January 2002 Press
For Immediate Release Contact: Elizabeth Reaves
New Business Starts Stay Steady
Despite Economic Slowdown
Secretary of State Deb
Markowitz Reports Continued Growth in New Business Starts for
Montpelier. Secretary of State Deb
Markowitz announced today that the number of new Vermont businesses
registered with her office’s Corporations division during the year 2001
continued to increase. The 6529 new Vermont business starts in 2001
include businesses that have been formed as corporations, as limited
liability companies and those using a tradename. This number exceeded
last year’s experience that saw 6466 new Vermont based businesses.
"The fact that there were more new
businesses this year than last is good news, even though the percentage
of increase has continued to slow" said Secretary Markowitz. "Our
business starts statistic tells an interesting story in light of our
overall economic downturn." Markowitz said, "The continued growth in
business starts is likely the result of Vermonters’ entrepreneurial
spirit. When times get tough, Vermonters look for new ways to make ends
meet – and starting a small business may be one of those ways."

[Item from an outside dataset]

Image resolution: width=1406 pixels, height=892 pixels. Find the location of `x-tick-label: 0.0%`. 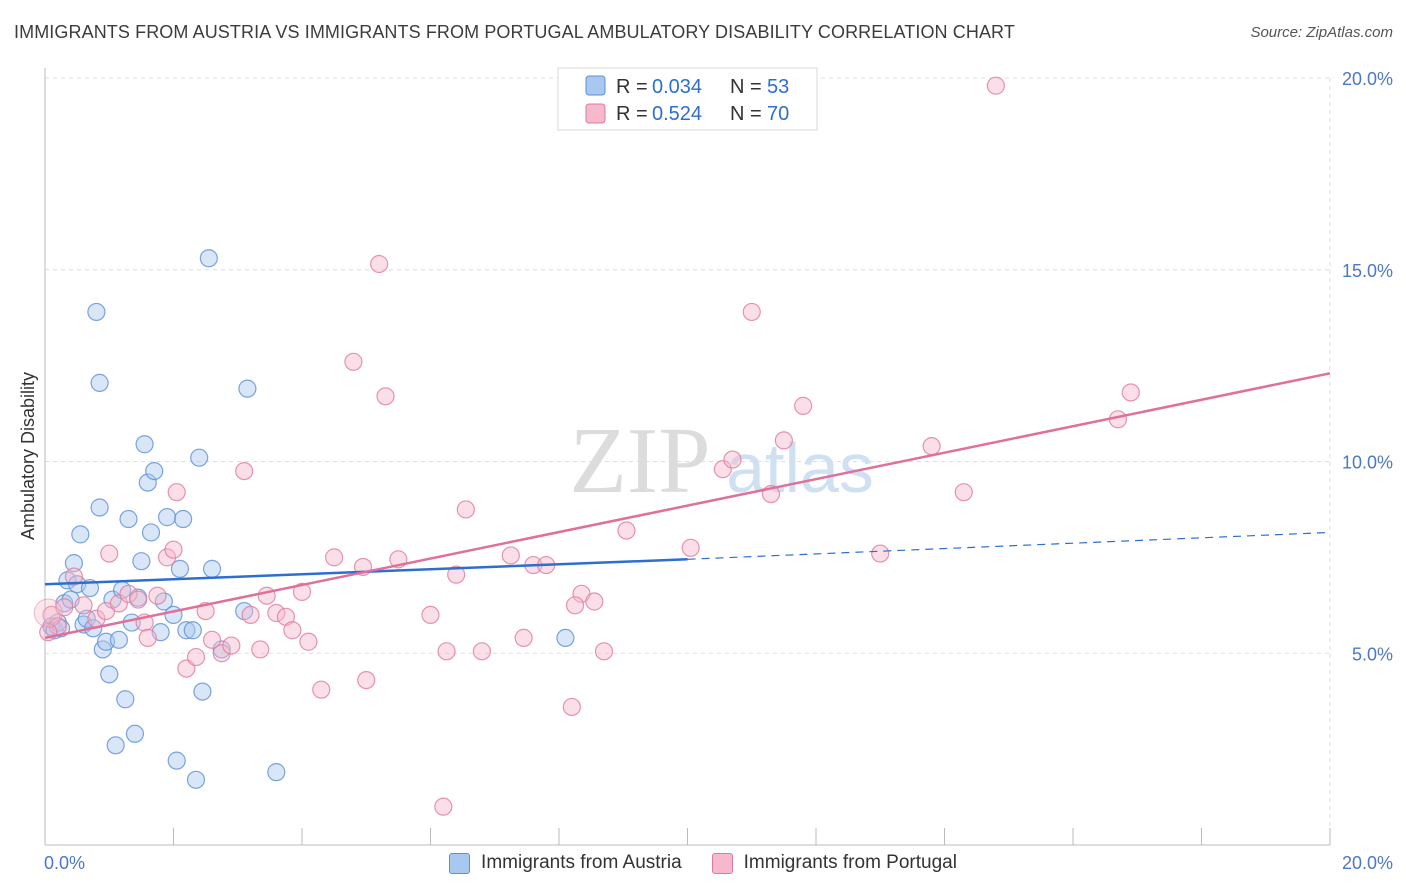

x-tick-label: 0.0% is located at coordinates (64, 863).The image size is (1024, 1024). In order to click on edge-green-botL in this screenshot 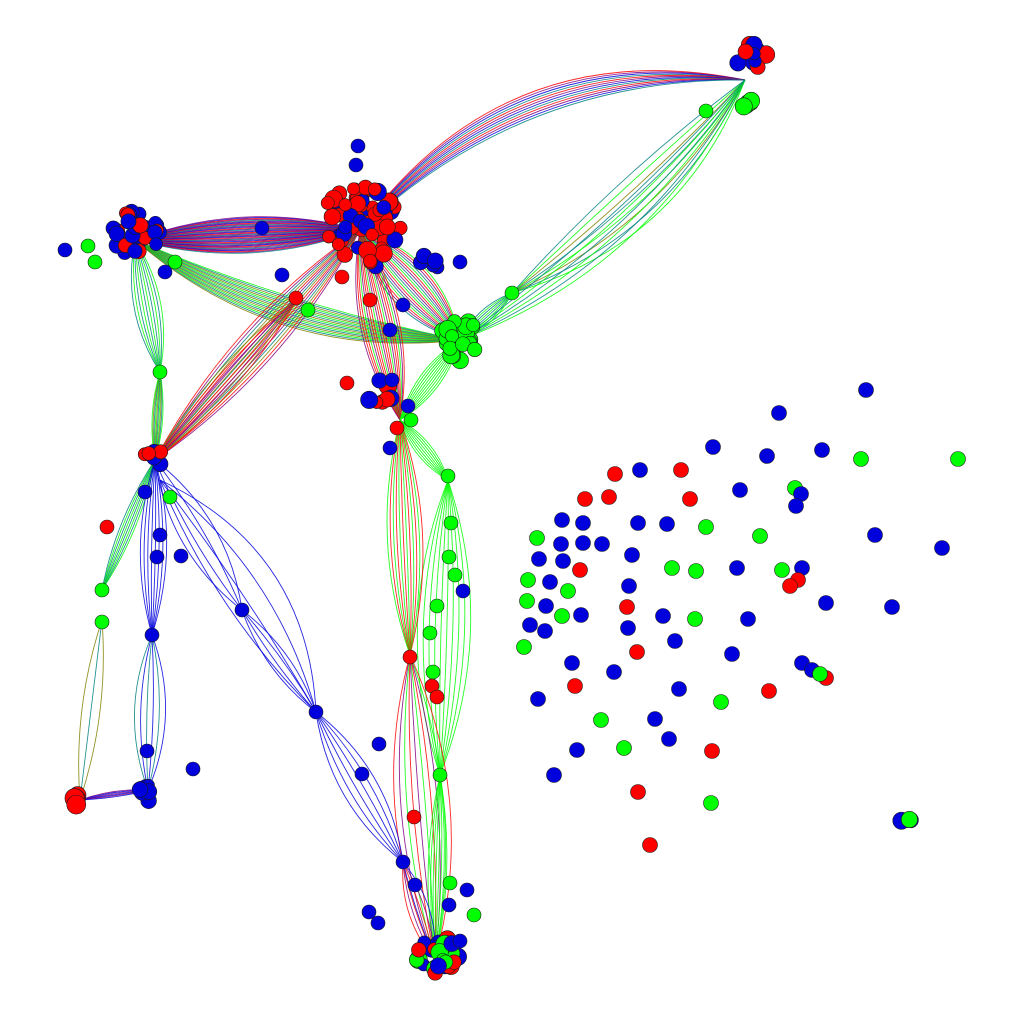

It is notable that in 2001 there
were fewer newly established domestic corporations than in 1999 and
2000, but an increase in Limited Liability Companies (LLC). LLC’s are a
new type of business entity authorized by the legislature in 1995. "It
is not surprising that there was a lot of activity among limited
liability companies," said Secretary Markowitz, " LLCs are the wave of
the future in the business community because they offer both flexibility
in organizational structure and tax status." "What is surprising,
however," Markowitz said, "is that almost all of the new business growth
this year was in LLCS and that most of the LLCs that were formed were
new business entities, and not simply conversions from traditional
In addition to growth in for-profit
enterprises, the Secretary of State’s office also saw a continued
strength in its nonprofit corporation filings. The 395 new filings this
year was down slightly from 407 last year, but still higher that the 386
filed in 1999.
The national economic downturn was
most clearly reflected in a marked downturn in Vermont’s out of state
corporations filing to do business within the state. This year only 768
new out of state corporations filed to do business in the state,
compared with 894 in 2000. This is the fewest number of filings since
1993 when only 739 new out of state corporations filed with the state.
The Office of the Vermont Secretary
of State licenses and registers foreign and domestic corporations,
non-profits, LLCs, and Tradenames and is the repository for Uniform
Commercial Code Filings. Information about the services offered by the
Corporations division, including registration forms and searchable
databases is available at www.sec.state.vt.us.
For Immediate Release Contact: Elizabeth Reaves
January 13, 2002
Town Meeting Day Deadlines Draw Near
Secretary of State Deb Markowitz Reminds Citizens to Get
Their Petitions In Soon
Montpelier. Deadlines for getting items on
the Town Meeting Warning are fast approaching for the upcoming March
Town Meeting. January 24th is the deadline for petitions to
get articles on the warning, and January 28th is the
deadline for submitting nominating petitions for local office where
elections are by Australian Ballot vote.
Secretary of State Deb Markowitz said,
"Vermont town meeting can provide a meaningful opportunity to discuss
issues that are important to individuals in the town. This year we are
already seeing petitions from voters on a variety of issues – from
urging the legislature to adopt instant runoff voting – to ending the
war in Afganastan. Most petitions, however, are on town issues, such
as changing from floor voting to Australian Ballot voting on a
particular type of question, or electing to pay the delinquent tax
collector a salary rather than the statutory collection fee."
Markowitz said "voters must act quickly if they want to get a
particular issue on the town meeting warning." Unless the selectboard
agrees to put a particular article on the warning, voters must present
a petition to the town clerk by January 24th. In most cases, the
petitioned article must be signed by at least 5% of the registered
voters of the town.
In addition, according to Markowitz, January
28th is the deadline for submitting a nominating petition to the town
clerk in towns that elect officers using the Australian Ballot.
Markowitz said, "Serving in local office is a great way to give
something back to the town. People who live in towns that vote their
officers by ballot, rather than on the floor of town meeting must plan
ahead if they wish to run for office." Nominating petitions must be
signed by 30 voters, or 1% of the legal voters, whichever is fewer.
All petitions must be submitted to the town clerk.